Me and Niles find ourselves with nary a night to relax or lay low, as responsibilities at church and work and home continue to grow. God has us in a really unique and fabulous time in our lives, but it definitely has its new and exciting challenges! Scheduling our lives on a day-to-day basis has become a necessity, and to plan anything fun or friend-wise is either a totally spontaneous in-the-moment decision, or planned a month out! I love to be busy, but a vacation would certainly be welcome right now. Or realistically, 3 nights of uninterrupted sleep would do, too. Under-eye concealer is my new best friend.
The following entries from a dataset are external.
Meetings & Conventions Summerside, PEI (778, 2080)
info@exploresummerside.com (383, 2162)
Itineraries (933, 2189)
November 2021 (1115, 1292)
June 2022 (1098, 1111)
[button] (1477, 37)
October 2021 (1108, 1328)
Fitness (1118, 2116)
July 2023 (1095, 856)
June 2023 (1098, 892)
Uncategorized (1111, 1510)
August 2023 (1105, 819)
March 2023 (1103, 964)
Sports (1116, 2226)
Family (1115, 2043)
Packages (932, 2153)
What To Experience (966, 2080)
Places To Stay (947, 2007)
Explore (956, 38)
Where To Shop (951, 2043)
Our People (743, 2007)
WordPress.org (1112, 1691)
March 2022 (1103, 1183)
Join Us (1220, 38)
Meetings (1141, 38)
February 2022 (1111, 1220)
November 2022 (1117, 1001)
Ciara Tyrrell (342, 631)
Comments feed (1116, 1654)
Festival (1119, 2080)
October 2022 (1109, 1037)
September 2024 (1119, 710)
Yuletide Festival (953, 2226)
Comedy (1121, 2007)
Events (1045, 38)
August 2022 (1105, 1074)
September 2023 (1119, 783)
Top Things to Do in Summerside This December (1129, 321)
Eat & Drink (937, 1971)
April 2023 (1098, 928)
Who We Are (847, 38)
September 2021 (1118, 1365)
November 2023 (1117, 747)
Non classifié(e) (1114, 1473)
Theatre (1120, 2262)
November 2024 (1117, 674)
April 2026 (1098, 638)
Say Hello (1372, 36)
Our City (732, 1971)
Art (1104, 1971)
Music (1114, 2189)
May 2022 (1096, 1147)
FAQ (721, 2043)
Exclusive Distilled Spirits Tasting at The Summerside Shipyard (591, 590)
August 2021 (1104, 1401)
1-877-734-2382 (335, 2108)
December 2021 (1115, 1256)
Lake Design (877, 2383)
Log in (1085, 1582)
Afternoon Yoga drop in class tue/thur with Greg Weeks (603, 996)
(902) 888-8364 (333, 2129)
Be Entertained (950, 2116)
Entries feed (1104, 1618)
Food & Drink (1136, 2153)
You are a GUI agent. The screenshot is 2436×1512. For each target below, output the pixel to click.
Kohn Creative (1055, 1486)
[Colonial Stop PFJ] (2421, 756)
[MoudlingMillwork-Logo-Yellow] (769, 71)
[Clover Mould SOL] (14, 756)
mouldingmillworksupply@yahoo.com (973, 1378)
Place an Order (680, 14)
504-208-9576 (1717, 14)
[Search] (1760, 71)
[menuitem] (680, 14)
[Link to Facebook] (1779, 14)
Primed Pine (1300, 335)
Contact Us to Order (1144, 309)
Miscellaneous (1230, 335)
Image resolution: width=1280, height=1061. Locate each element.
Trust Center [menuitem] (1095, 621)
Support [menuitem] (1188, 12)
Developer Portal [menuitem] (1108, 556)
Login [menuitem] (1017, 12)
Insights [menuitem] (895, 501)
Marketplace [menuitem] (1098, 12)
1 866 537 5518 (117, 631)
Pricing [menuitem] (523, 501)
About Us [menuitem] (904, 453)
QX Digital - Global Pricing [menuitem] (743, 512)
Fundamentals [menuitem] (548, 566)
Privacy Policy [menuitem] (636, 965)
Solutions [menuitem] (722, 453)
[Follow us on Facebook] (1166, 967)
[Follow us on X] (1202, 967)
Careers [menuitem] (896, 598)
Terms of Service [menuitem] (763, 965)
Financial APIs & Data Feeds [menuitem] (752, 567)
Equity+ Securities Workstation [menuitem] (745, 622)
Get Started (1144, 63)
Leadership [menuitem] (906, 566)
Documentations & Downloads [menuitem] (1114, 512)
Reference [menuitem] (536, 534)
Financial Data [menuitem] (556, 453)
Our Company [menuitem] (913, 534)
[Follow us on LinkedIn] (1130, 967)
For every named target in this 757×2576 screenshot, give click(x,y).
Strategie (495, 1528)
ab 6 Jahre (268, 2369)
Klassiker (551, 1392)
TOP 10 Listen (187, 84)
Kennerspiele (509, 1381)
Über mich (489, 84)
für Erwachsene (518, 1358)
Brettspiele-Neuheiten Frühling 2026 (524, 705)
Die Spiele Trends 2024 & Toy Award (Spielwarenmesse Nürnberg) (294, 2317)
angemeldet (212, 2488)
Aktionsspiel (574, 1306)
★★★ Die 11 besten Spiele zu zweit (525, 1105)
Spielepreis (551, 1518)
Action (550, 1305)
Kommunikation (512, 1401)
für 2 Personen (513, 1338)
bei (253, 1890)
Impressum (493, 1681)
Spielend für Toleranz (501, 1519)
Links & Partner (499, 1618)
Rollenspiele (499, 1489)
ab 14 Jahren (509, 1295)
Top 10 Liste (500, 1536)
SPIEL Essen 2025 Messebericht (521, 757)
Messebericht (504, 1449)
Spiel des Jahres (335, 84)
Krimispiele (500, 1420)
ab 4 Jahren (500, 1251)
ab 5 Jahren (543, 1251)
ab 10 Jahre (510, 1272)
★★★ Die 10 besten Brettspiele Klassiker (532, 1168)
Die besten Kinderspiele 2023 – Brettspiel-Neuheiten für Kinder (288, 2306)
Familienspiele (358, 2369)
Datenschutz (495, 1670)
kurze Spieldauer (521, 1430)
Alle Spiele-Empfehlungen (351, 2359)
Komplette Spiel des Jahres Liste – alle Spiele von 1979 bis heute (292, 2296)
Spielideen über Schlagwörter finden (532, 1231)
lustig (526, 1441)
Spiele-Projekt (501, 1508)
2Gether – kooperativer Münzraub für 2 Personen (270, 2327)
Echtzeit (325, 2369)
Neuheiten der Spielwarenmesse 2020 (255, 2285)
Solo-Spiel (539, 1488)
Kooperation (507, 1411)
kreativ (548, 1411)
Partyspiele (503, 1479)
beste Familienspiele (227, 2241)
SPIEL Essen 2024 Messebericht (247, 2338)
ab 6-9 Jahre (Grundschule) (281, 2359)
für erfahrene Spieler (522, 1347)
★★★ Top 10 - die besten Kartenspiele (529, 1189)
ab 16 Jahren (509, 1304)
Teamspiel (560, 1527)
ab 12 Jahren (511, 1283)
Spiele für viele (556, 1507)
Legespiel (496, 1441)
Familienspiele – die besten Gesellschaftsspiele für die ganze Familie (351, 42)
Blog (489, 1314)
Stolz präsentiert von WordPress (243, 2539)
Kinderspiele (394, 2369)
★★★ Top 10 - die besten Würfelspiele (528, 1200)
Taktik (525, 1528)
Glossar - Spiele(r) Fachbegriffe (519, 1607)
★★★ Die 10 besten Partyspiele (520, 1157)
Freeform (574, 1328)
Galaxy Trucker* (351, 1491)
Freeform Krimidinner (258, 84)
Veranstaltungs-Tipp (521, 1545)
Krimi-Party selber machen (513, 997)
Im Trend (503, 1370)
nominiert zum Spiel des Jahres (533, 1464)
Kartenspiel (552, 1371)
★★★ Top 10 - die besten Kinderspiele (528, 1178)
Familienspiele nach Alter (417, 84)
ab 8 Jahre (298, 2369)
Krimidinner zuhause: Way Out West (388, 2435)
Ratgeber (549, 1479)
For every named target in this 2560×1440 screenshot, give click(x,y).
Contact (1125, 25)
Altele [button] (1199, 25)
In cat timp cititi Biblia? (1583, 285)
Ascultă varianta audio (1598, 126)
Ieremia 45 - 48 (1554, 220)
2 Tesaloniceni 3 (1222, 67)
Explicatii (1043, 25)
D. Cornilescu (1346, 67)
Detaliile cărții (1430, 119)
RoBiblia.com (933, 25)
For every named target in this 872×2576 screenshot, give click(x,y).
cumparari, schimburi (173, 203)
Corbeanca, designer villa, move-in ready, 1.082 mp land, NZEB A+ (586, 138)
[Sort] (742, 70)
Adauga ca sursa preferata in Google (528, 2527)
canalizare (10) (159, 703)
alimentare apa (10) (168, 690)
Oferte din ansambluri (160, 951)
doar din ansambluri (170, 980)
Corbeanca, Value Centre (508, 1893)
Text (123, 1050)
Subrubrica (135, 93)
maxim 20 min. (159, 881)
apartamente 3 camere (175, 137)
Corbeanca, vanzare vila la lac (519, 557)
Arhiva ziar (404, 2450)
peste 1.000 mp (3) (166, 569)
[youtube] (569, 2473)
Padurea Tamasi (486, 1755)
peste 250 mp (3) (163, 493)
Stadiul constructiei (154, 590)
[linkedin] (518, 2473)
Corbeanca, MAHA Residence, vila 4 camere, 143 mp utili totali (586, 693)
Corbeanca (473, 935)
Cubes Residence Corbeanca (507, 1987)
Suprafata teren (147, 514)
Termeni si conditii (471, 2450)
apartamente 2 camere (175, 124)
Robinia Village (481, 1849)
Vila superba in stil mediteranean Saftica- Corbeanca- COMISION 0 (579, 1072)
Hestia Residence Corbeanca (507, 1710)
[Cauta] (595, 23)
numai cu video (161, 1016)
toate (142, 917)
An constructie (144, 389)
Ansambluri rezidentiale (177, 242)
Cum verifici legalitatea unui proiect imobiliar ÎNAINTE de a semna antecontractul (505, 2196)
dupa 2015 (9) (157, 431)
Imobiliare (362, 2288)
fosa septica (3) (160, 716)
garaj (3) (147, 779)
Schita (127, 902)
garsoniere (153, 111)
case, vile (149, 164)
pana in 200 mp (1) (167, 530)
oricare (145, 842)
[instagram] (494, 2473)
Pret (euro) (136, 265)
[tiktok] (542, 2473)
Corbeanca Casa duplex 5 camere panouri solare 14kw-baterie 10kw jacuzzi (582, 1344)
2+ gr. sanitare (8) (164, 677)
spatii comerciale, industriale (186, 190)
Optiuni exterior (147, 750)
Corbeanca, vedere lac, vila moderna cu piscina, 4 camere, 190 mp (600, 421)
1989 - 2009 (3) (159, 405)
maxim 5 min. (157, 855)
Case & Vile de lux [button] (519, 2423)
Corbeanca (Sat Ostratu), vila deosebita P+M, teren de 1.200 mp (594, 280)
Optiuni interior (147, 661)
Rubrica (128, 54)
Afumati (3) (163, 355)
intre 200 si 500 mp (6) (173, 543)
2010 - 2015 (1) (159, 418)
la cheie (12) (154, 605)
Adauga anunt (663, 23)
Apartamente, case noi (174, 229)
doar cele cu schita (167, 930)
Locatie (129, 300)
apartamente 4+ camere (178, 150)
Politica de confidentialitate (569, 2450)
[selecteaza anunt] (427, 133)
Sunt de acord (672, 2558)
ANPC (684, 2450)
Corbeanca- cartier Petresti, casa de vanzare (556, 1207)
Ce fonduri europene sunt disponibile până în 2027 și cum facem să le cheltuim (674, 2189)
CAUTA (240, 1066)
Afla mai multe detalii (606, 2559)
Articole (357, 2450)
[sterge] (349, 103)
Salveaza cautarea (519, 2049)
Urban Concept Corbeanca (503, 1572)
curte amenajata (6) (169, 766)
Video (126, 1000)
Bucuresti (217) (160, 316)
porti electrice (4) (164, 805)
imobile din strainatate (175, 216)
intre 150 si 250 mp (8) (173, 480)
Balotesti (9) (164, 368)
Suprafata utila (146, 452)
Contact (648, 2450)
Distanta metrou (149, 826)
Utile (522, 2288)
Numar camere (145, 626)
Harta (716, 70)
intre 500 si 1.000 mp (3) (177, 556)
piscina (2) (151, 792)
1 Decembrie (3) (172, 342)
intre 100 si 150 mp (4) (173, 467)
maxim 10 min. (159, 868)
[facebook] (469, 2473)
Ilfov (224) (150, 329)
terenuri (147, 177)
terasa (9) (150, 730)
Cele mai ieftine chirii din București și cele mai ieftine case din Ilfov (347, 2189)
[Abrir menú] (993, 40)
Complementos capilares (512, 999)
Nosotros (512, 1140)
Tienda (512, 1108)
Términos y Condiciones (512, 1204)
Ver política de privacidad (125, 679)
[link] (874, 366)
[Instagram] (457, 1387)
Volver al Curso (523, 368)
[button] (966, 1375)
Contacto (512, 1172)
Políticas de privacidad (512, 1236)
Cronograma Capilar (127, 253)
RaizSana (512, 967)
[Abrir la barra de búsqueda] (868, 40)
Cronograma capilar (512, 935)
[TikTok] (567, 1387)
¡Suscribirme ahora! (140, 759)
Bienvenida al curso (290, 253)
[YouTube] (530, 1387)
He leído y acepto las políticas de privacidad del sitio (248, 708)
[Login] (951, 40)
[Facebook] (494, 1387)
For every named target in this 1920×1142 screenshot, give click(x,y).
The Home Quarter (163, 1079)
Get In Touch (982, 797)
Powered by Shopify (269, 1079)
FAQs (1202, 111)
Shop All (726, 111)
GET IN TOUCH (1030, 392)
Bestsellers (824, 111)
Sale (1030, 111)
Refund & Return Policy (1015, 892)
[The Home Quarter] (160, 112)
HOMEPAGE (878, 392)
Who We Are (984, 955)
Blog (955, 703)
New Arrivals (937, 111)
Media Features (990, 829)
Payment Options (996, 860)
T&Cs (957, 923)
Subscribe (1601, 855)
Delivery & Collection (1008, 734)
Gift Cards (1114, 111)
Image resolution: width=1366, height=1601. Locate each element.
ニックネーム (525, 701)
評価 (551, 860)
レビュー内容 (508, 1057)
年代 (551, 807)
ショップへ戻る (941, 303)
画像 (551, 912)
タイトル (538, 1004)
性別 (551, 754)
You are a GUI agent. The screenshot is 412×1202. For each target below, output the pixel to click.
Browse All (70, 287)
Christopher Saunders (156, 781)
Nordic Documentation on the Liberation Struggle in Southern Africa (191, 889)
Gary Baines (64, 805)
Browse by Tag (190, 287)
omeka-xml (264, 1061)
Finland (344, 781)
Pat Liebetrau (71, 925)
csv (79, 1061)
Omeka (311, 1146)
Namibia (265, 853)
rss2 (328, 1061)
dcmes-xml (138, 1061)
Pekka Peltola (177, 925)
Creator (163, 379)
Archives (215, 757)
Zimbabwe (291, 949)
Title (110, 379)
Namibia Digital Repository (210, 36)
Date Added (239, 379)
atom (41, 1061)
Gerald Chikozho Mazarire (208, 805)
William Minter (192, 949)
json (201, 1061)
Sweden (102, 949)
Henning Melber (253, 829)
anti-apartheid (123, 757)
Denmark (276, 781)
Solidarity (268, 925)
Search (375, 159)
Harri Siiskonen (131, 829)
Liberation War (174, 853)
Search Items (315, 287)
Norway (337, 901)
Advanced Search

But as life and schedules have become so busy, God's grace and presence have become more real than ever before! It's probably because daily, I have had to lean on Him and trust Him with each concern, each and every issue of frustration or worry... I have experienced His movement in my spirit and heart like never before and am literally finding joy and peace beyond comprehension through simply knowing I am His child and He is my King, my Counselor, my friend and above all, my SAVIOUR!! It excites me to feel such a growing desire for Him, and for relationship with Him. I know it means that I'm walking in truth and in step with Jesus and knowing that allows me to lean on Him even more, and trust Him even more with the issues of my heart.
So, essentially, this is an overview of life as WE know it.
And, as I write this, I AM watching "New Moon" which Niles went out at midnight to buy for me on Friday. Don't you dare judge me. I'm fully going to go read Henri Nouwen and maybe watch a little March Madness this afternoon. I'm cool okay!!
And, if I feel like it, I just might make up a dance routine to "Party in the U.S.A." after all that!